[Records from a data collection]
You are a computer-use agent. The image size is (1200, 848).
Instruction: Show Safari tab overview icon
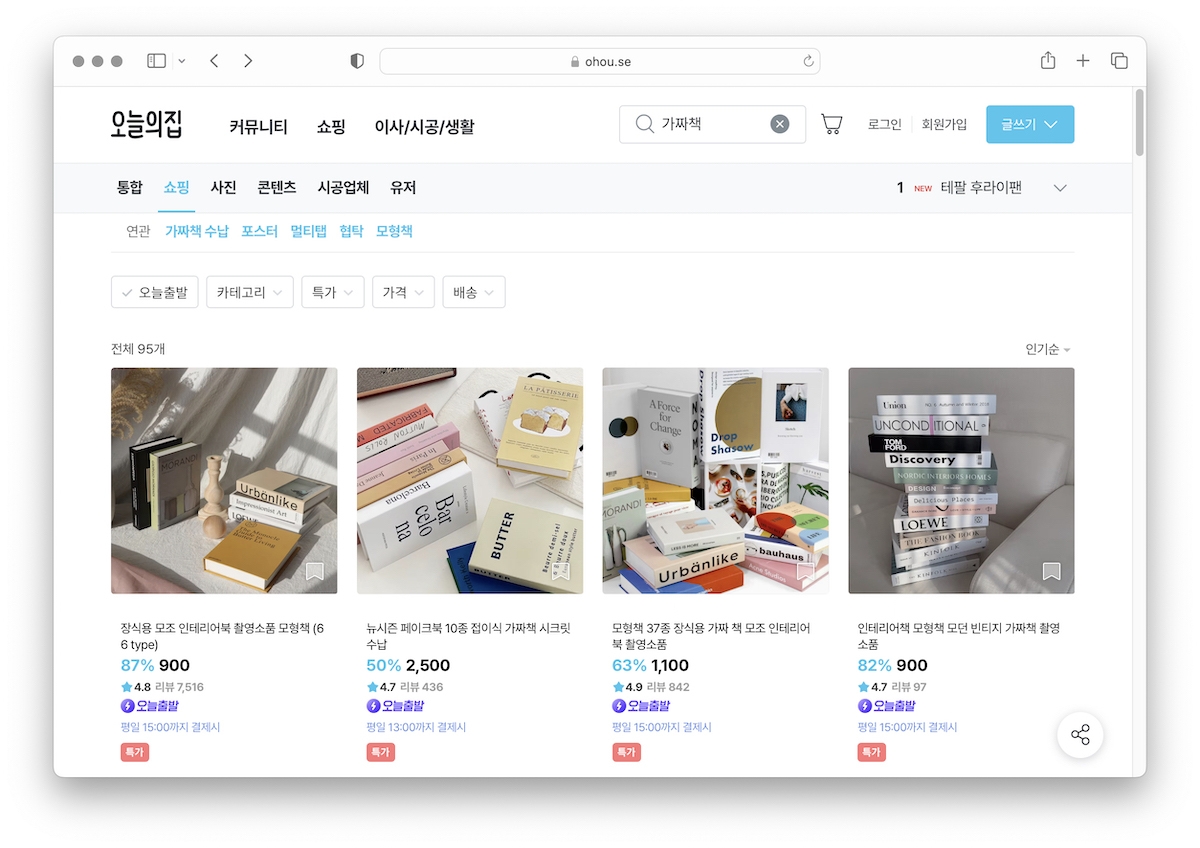1119,61
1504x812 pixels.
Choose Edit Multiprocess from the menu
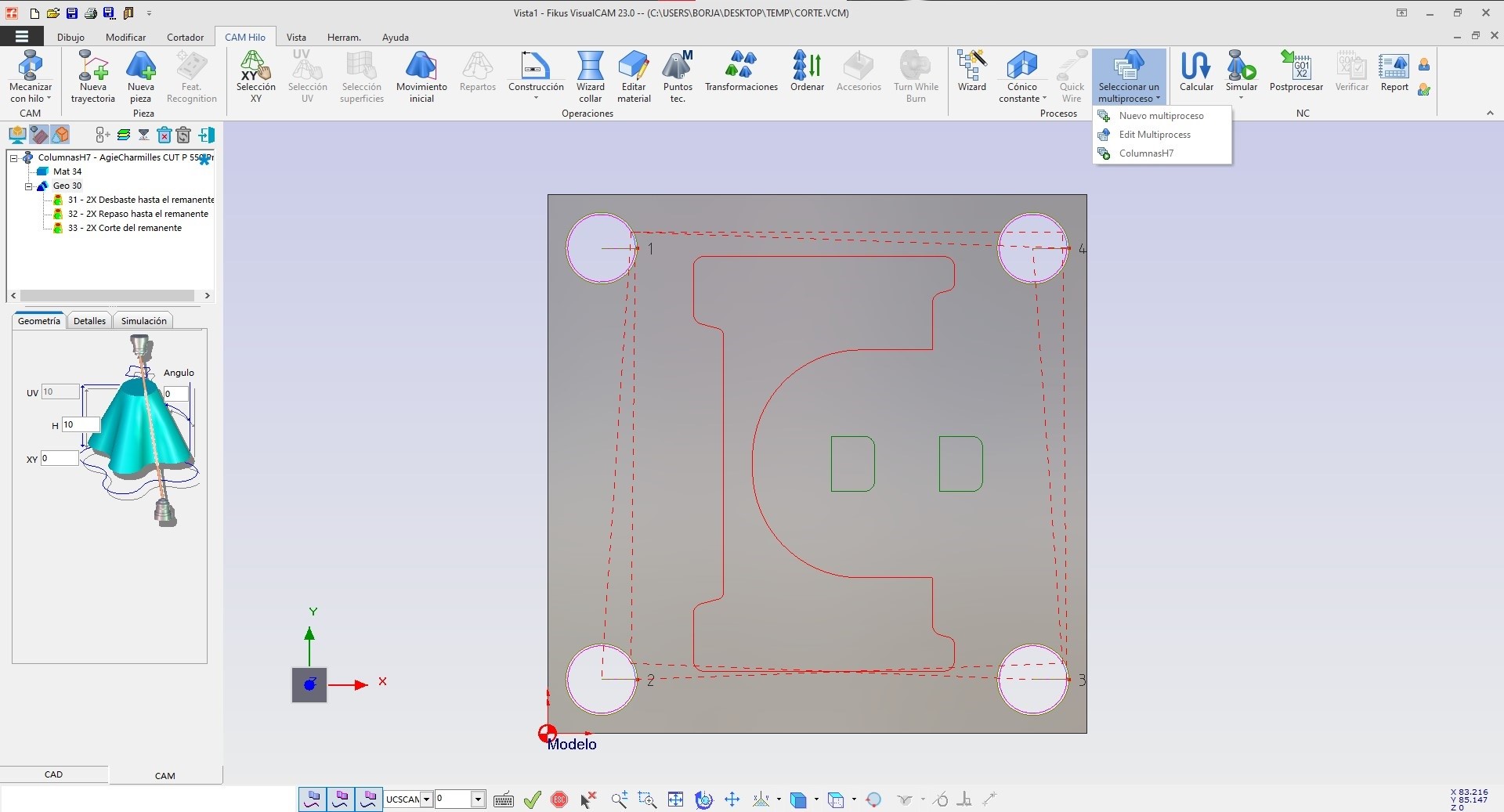(x=1155, y=134)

Task prompt =
Put each line of the material above into a Markdown table with the columns "No." and "Line", numbering the rows and skipping blank lines. Leave the pictures out.

Full answer =
| No. | Line |
|---|---|
| 1 | You are a computer-use agent. The image size is (1200, 848). |
| 2 | Instruction: Show Safari tab overview icon |
| 3 | 1119,61 |
| 4 | 1504x812 pixels. |
| 5 | Choose Edit Multiprocess from the menu |
| 6 | (x=1155, y=134) |